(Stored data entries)
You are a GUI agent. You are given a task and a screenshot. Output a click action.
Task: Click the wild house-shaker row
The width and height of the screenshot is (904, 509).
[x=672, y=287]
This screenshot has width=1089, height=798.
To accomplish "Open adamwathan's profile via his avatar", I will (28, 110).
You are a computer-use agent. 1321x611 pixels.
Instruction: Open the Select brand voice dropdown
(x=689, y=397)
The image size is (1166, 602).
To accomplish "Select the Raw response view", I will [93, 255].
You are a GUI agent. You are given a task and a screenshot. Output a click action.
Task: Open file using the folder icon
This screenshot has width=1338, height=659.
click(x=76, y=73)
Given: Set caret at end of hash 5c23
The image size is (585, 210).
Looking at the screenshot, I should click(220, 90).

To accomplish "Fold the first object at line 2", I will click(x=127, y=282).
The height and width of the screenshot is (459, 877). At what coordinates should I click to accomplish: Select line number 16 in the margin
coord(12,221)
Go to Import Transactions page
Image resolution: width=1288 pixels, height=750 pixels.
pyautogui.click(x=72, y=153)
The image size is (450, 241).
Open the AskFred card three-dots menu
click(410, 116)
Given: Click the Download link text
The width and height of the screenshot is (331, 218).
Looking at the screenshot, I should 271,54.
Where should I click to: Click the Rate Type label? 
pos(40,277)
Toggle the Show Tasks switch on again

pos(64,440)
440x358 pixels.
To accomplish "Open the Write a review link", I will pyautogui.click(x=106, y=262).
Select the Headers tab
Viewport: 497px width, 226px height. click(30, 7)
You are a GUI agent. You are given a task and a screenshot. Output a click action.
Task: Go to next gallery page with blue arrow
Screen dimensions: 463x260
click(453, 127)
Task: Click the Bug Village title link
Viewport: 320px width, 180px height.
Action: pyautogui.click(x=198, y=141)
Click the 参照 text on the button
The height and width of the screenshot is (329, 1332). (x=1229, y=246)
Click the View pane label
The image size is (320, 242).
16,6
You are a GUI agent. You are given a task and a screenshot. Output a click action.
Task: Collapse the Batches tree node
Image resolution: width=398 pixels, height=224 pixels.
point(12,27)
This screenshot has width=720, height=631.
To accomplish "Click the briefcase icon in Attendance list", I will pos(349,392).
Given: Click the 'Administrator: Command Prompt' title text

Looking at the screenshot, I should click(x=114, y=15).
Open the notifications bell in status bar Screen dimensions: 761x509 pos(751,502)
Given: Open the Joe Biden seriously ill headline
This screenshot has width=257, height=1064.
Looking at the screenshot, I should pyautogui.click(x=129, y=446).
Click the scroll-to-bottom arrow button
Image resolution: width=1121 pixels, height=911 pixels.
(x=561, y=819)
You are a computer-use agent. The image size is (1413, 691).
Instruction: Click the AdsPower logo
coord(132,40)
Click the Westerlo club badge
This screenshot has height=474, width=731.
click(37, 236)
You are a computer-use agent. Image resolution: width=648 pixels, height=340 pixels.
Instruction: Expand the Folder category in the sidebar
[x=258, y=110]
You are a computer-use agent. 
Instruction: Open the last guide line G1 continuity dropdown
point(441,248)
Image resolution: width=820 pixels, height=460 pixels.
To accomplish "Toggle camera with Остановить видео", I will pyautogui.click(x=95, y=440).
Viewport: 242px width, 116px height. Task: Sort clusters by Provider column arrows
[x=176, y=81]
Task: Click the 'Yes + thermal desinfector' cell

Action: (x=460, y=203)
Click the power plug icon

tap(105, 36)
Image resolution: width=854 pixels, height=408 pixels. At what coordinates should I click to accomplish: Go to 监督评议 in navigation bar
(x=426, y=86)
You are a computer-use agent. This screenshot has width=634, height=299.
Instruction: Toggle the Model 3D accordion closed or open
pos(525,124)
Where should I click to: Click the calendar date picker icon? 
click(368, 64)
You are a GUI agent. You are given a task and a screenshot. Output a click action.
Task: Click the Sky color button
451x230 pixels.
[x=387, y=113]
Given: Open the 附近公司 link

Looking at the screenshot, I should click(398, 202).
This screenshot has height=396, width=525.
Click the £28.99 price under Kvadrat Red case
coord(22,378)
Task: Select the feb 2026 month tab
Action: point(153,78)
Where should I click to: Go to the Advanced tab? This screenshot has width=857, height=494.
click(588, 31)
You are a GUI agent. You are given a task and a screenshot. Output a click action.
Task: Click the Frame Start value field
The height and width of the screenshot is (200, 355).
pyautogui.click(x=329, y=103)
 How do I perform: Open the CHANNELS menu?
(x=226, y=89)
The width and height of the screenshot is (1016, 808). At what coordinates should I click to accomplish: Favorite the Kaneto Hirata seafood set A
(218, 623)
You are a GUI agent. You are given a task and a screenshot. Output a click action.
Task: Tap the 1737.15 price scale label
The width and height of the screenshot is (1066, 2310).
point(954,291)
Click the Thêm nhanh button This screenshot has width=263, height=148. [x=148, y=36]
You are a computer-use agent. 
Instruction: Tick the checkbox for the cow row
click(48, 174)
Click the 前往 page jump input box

> [The problem] The records above should be transcribed in full, with no differences.

> [Answer to this problem]
You are a GUI agent. You are given a task and a screenshot. Output a click action.
Task: Click the wild house-shaker row
The width and height of the screenshot is (904, 509).
[x=672, y=287]
This screenshot has width=1089, height=798.
To accomplish "Open adamwathan's profile via his avatar", I will (28, 110).
You are a computer-use agent. 1321x611 pixels.
Instruction: Open the Select brand voice dropdown
(x=689, y=397)
The image size is (1166, 602).
To accomplish "Select the Raw response view", I will [93, 255].
You are a GUI agent. You are given a task and a screenshot. Output a click action.
Task: Open file using the folder icon
This screenshot has width=1338, height=659.
click(x=76, y=73)
Given: Set caret at end of hash 5c23
The image size is (585, 210).
Looking at the screenshot, I should click(220, 90).

To accomplish "Fold the first object at line 2", I will click(x=127, y=282).
The height and width of the screenshot is (459, 877). At what coordinates should I click to accomplish: Select line number 16 in the margin
coord(12,221)
Go to Import Transactions page
Image resolution: width=1288 pixels, height=750 pixels.
pyautogui.click(x=72, y=153)
The image size is (450, 241).
Open the AskFred card three-dots menu
click(410, 116)
Given: Click the Download link text
The width and height of the screenshot is (331, 218).
Looking at the screenshot, I should 271,54.
Where should I click to: Click the Rate Type label? 
pos(40,277)
Toggle the Show Tasks switch on again

pos(64,440)
440x358 pixels.
To accomplish "Open the Write a review link", I will pyautogui.click(x=106, y=262).
Select the Headers tab
Viewport: 497px width, 226px height. click(30, 7)
You are a GUI agent. You are given a task and a screenshot. Output a click action.
Task: Go to next gallery page with blue arrow
Screen dimensions: 463x260
click(453, 127)
Task: Click the Bug Village title link
Viewport: 320px width, 180px height.
Action: pyautogui.click(x=198, y=141)
Click the 参照 text on the button
The height and width of the screenshot is (329, 1332). (x=1229, y=246)
Click the View pane label
The image size is (320, 242).
16,6
You are a GUI agent. You are given a task and a screenshot. Output a click action.
Task: Collapse the Batches tree node
Image resolution: width=398 pixels, height=224 pixels.
point(12,27)
This screenshot has width=720, height=631.
To accomplish "Click the briefcase icon in Attendance list", I will pos(349,392).
Given: Click the 'Administrator: Command Prompt' title text

Looking at the screenshot, I should click(x=114, y=15).
Open the notifications bell in status bar Screen dimensions: 761x509 pos(751,502)
Given: Open the Joe Biden seriously ill headline
This screenshot has width=257, height=1064.
Looking at the screenshot, I should pyautogui.click(x=129, y=446).
Click the scroll-to-bottom arrow button
Image resolution: width=1121 pixels, height=911 pixels.
(x=561, y=819)
You are a computer-use agent. The image size is (1413, 691).
Instruction: Click the AdsPower logo
coord(132,40)
Click the Westerlo club badge
This screenshot has height=474, width=731.
click(37, 236)
You are a computer-use agent. Image resolution: width=648 pixels, height=340 pixels.
Instruction: Expand the Folder category in the sidebar
[x=258, y=110]
You are a computer-use agent. 
Instruction: Open the last guide line G1 continuity dropdown
point(441,248)
Image resolution: width=820 pixels, height=460 pixels.
To accomplish "Toggle camera with Остановить видео", I will pyautogui.click(x=95, y=440).
Viewport: 242px width, 116px height. Task: Sort clusters by Provider column arrows
[x=176, y=81]
Task: Click the 'Yes + thermal desinfector' cell

Action: (x=460, y=203)
Click the power plug icon

tap(105, 36)
Image resolution: width=854 pixels, height=408 pixels. At what coordinates should I click to accomplish: Go to 监督评议 in navigation bar
(x=426, y=86)
You are a computer-use agent. This screenshot has width=634, height=299.
Instruction: Toggle the Model 3D accordion closed or open
pos(525,124)
Where should I click to: Click the calendar date picker icon? 
click(368, 64)
You are a GUI agent. You are given a task and a screenshot. Output a click action.
Task: Click the Sky color button
451x230 pixels.
[x=387, y=113]
Given: Open the 附近公司 link

Looking at the screenshot, I should click(398, 202).
This screenshot has height=396, width=525.
Click the £28.99 price under Kvadrat Red case
coord(22,378)
Task: Select the feb 2026 month tab
Action: point(153,78)
Where should I click to: Go to the Advanced tab? This screenshot has width=857, height=494.
click(588, 31)
You are a GUI agent. You are given a task and a screenshot. Output a click action.
Task: Click the Frame Start value field
The height and width of the screenshot is (200, 355).
pyautogui.click(x=329, y=103)
 How do I perform: Open the CHANNELS menu?
(x=226, y=89)
The width and height of the screenshot is (1016, 808). At what coordinates should I click to accomplish: Favorite the Kaneto Hirata seafood set A
(218, 623)
You are a GUI agent. You are given a task and a screenshot. Output a click action.
Task: Tap the 1737.15 price scale label
The width and height of the screenshot is (1066, 2310).
point(954,291)
Click the Thêm nhanh button This screenshot has width=263, height=148. [x=148, y=36]
You are a computer-use agent. 
Instruction: Tick the checkbox for the cow row
click(48, 174)
Click the 前往 page jump input box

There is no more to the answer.